While we can collect this kind of data, we should avoid doing so. And in cases where collection is a normal part of the process of gaining access to a resource (such as logging into a Wi-Fi router), we should not include this data in our analyses. We believe strongly that student privacy should be respected and that the collection of this data, while potentially useful in developing and applying models of behaviors that lead to student learning and success, is both intrusive and unnecessary.
This does not mean, however, that we should not rely on data that is provided by students as they use university services, such as tutoring, sponsored study groups, and advising. Students are aware that their attendance is recorded at these and similar activities.

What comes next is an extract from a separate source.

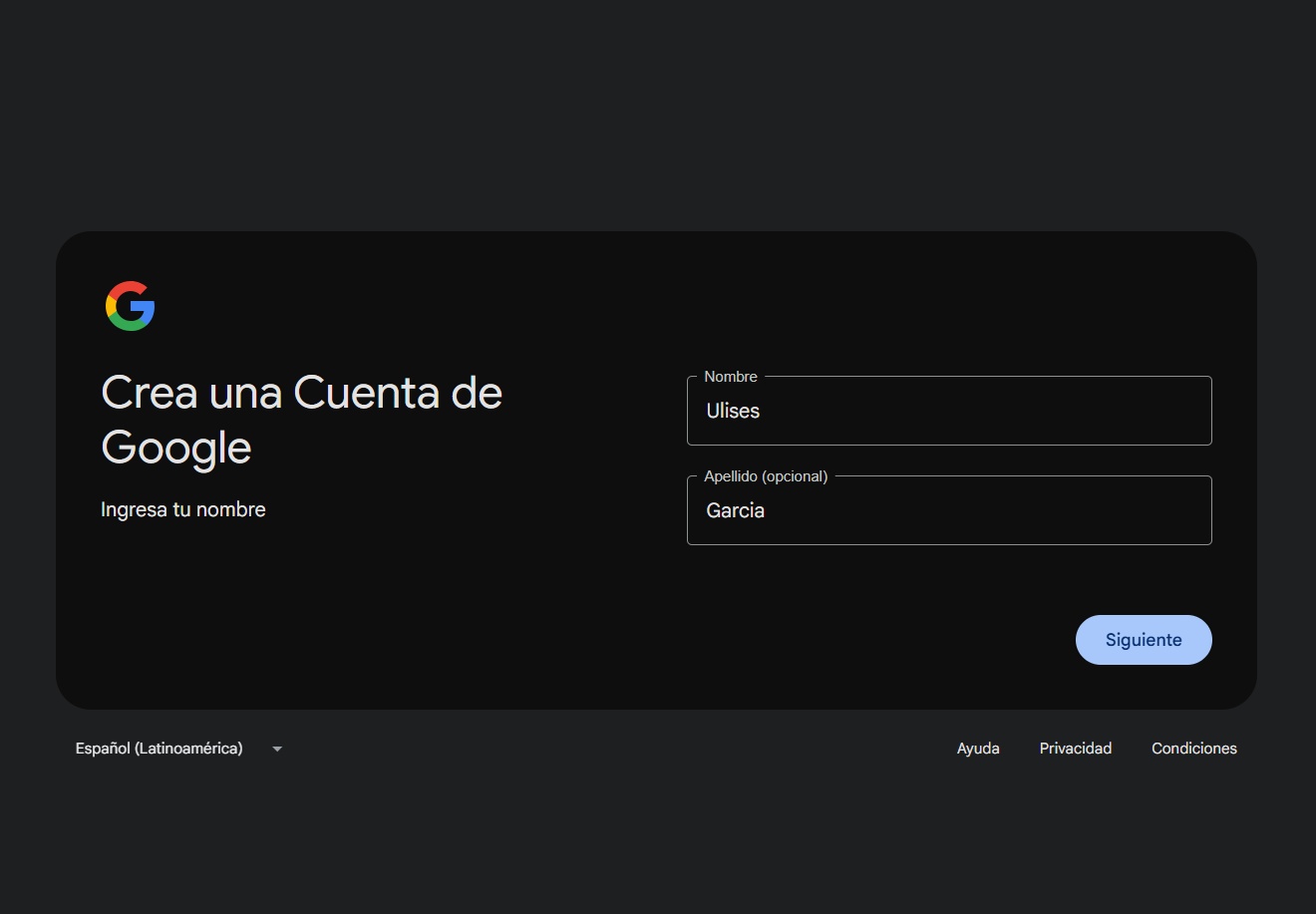Select the multicolored G icon above the heading
Viewport: 1316px width, 914px height.
point(130,306)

Working with LA Tools Vendors
Vendors, including publishers and other learning companies such as EAB, will have access to significant amounts of data about our students. This raises numerous ethical and regulatory challenges for the university. These relationships should be a constant area of focus in our learning analytics efforts. We recommend that all faculty and staff who adopt LA tools should be aware of the requirements for vendors to complete the Colorado State University Digital Tool FERPA, Data Ownership, and Data Privacy Agreement (see Recommendation 9). Because most faculty may be unaware of the extensive—and substantive—implications of vendors’ uses of students’ data (and possibly personally identifiable information (PII)), we recommend that guidelines be developed to aid faculty and staff in making informed choices regarding the use of e-texts, adaptive courseware, and other vended digital learning platforms (see Recommendations 10 and 11). These guidelines should address issues including vendors’ potential use of students’ data to inform the development of new products, their use of students’ data for sale to third parties, and vendors’ potential use of faculty and members’ intellectual property (in particular, course materials posted on vendor sites).
 Some learning analytics researchers are also referring to audio and voice recordings as well as biometric data as “multi-modal.” These kinds of data, when used to assess learning, are often collected in lab settings.